Stored items from a collection
## Begin

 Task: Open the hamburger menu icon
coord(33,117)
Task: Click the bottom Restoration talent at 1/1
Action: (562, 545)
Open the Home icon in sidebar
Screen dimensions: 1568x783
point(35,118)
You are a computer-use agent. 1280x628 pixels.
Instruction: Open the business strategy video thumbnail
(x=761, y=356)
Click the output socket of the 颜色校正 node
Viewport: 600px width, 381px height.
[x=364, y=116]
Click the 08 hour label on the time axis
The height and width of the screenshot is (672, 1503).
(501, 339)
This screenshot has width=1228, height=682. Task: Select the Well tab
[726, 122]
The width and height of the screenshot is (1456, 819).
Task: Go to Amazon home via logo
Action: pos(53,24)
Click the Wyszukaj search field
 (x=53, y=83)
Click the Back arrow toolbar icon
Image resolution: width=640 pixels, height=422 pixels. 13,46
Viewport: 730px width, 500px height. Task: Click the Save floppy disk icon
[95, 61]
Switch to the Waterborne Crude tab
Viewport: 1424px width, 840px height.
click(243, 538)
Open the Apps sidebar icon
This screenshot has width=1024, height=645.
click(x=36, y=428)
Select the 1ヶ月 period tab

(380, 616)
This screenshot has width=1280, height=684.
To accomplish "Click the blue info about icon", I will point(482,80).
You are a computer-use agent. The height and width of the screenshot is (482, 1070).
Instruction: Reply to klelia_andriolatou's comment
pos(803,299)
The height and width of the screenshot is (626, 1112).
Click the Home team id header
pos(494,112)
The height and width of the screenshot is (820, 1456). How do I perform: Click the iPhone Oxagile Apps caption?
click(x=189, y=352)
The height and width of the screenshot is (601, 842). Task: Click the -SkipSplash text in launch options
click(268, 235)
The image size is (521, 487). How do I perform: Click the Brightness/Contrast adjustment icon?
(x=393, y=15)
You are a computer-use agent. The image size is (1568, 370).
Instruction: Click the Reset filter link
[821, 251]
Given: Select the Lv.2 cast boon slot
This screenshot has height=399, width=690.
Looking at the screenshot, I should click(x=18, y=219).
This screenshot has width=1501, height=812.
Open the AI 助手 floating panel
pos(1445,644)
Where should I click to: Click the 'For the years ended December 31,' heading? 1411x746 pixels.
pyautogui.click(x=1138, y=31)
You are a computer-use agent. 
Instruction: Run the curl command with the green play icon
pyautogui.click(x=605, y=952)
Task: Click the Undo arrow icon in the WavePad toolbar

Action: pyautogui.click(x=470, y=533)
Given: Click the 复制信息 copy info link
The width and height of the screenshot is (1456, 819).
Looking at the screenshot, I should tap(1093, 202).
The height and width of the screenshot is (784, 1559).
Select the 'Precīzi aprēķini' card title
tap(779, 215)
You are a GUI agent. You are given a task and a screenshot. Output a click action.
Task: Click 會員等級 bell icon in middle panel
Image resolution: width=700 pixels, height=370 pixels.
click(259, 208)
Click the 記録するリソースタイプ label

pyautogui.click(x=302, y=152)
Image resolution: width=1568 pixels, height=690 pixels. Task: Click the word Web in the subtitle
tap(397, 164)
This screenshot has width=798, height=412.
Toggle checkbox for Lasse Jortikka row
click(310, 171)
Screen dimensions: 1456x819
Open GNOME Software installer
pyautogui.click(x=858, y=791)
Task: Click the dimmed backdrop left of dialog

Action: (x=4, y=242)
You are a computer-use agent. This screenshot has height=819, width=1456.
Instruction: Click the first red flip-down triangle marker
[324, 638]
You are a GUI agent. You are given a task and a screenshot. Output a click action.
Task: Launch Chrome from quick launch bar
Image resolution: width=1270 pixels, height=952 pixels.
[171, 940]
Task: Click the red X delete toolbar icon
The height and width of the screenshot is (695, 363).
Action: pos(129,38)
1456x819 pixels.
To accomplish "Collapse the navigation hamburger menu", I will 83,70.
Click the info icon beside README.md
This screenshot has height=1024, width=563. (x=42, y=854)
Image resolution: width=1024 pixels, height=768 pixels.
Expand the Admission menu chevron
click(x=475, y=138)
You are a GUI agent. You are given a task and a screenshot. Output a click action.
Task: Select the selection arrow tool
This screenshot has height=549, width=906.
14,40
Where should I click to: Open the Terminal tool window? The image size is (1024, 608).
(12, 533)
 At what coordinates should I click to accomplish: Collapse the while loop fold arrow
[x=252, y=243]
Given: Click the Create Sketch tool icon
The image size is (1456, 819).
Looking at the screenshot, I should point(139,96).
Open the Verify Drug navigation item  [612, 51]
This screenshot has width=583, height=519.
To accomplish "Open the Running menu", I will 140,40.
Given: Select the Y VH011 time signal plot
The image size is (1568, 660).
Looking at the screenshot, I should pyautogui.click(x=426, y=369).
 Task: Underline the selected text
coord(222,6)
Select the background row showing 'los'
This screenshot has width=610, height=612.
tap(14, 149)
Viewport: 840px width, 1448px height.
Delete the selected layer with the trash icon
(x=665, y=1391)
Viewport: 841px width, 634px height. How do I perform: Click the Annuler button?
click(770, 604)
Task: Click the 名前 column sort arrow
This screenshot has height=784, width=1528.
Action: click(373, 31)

## End

Problem statement
Rewrite all of the material above, replacing every "Instruction" with "Directive" and leaving everything else the same.

Reply to the exercise
 Task: Open the hamburger menu icon
coord(33,117)
Task: Click the bottom Restoration talent at 1/1
Action: (562, 545)
Open the Home icon in sidebar
Screen dimensions: 1568x783
point(35,118)
You are a computer-use agent. 1280x628 pixels.
Directive: Open the business strategy video thumbnail
(x=761, y=356)
Click the output socket of the 颜色校正 node
Viewport: 600px width, 381px height.
[x=364, y=116]
Click the 08 hour label on the time axis
The height and width of the screenshot is (672, 1503).
(501, 339)
This screenshot has width=1228, height=682. Task: Select the Well tab
[726, 122]
The width and height of the screenshot is (1456, 819).
Task: Go to Amazon home via logo
Action: pos(53,24)
Click the Wyszukaj search field
 (x=53, y=83)
Click the Back arrow toolbar icon
Image resolution: width=640 pixels, height=422 pixels. 13,46
Viewport: 730px width, 500px height. Task: Click the Save floppy disk icon
[95, 61]
Switch to the Waterborne Crude tab
Viewport: 1424px width, 840px height.
click(243, 538)
Open the Apps sidebar icon
This screenshot has width=1024, height=645.
click(x=36, y=428)
Select the 1ヶ月 period tab

(380, 616)
This screenshot has width=1280, height=684.
To accomplish "Click the blue info about icon", I will point(482,80).
You are a computer-use agent. The height and width of the screenshot is (482, 1070).
Directive: Reply to klelia_andriolatou's comment
pos(803,299)
The height and width of the screenshot is (626, 1112).
Click the Home team id header
pos(494,112)
The height and width of the screenshot is (820, 1456). How do I perform: Click the iPhone Oxagile Apps caption?
click(x=189, y=352)
The height and width of the screenshot is (601, 842). Task: Click the -SkipSplash text in launch options
click(268, 235)
The image size is (521, 487). How do I perform: Click the Brightness/Contrast adjustment icon?
(x=393, y=15)
You are a computer-use agent. The image size is (1568, 370).
Directive: Click the Reset filter link
[821, 251]
Given: Select the Lv.2 cast boon slot
This screenshot has height=399, width=690.
Looking at the screenshot, I should click(x=18, y=219).
This screenshot has width=1501, height=812.
Open the AI 助手 floating panel
pos(1445,644)
Where should I click to: Click the 'For the years ended December 31,' heading? 1411x746 pixels.
pyautogui.click(x=1138, y=31)
You are a computer-use agent. 
Directive: Run the curl command with the green play icon
pyautogui.click(x=605, y=952)
Task: Click the Undo arrow icon in the WavePad toolbar

Action: pyautogui.click(x=470, y=533)
Given: Click the 复制信息 copy info link
The width and height of the screenshot is (1456, 819).
Looking at the screenshot, I should tap(1093, 202).
The height and width of the screenshot is (784, 1559).
Select the 'Precīzi aprēķini' card title
tap(779, 215)
You are a GUI agent. You are given a task and a screenshot. Output a click action.
Task: Click 會員等級 bell icon in middle panel
Image resolution: width=700 pixels, height=370 pixels.
click(259, 208)
Click the 記録するリソースタイプ label

pyautogui.click(x=302, y=152)
Image resolution: width=1568 pixels, height=690 pixels. Task: Click the word Web in the subtitle
tap(397, 164)
This screenshot has width=798, height=412.
Toggle checkbox for Lasse Jortikka row
click(310, 171)
Screen dimensions: 1456x819
Open GNOME Software installer
pyautogui.click(x=858, y=791)
Task: Click the dimmed backdrop left of dialog

Action: (x=4, y=242)
You are a computer-use agent. This screenshot has height=819, width=1456.
Directive: Click the first red flip-down triangle marker
[324, 638]
You are a GUI agent. You are given a task and a screenshot. Output a click action.
Task: Launch Chrome from quick launch bar
Image resolution: width=1270 pixels, height=952 pixels.
[171, 940]
Task: Click the red X delete toolbar icon
The height and width of the screenshot is (695, 363).
Action: pos(129,38)
1456x819 pixels.
To accomplish "Collapse the navigation hamburger menu", I will 83,70.
Click the info icon beside README.md
This screenshot has height=1024, width=563. (x=42, y=854)
Image resolution: width=1024 pixels, height=768 pixels.
Expand the Admission menu chevron
click(x=475, y=138)
You are a GUI agent. You are given a task and a screenshot. Output a click action.
Task: Select the selection arrow tool
This screenshot has height=549, width=906.
14,40
Where should I click to: Open the Terminal tool window? The image size is (1024, 608).
(12, 533)
 At what coordinates should I click to accomplish: Collapse the while loop fold arrow
[x=252, y=243]
Given: Click the Create Sketch tool icon
The image size is (1456, 819).
Looking at the screenshot, I should point(139,96).
Open the Verify Drug navigation item  [612, 51]
This screenshot has width=583, height=519.
To accomplish "Open the Running menu", I will 140,40.
Given: Select the Y VH011 time signal plot
The image size is (1568, 660).
Looking at the screenshot, I should pyautogui.click(x=426, y=369).
 Task: Underline the selected text
coord(222,6)
Select the background row showing 'los'
This screenshot has width=610, height=612.
tap(14, 149)
Viewport: 840px width, 1448px height.
Delete the selected layer with the trash icon
(x=665, y=1391)
Viewport: 841px width, 634px height. How do I perform: Click the Annuler button?
click(770, 604)
Task: Click the 名前 column sort arrow
This screenshot has height=784, width=1528.
Action: click(373, 31)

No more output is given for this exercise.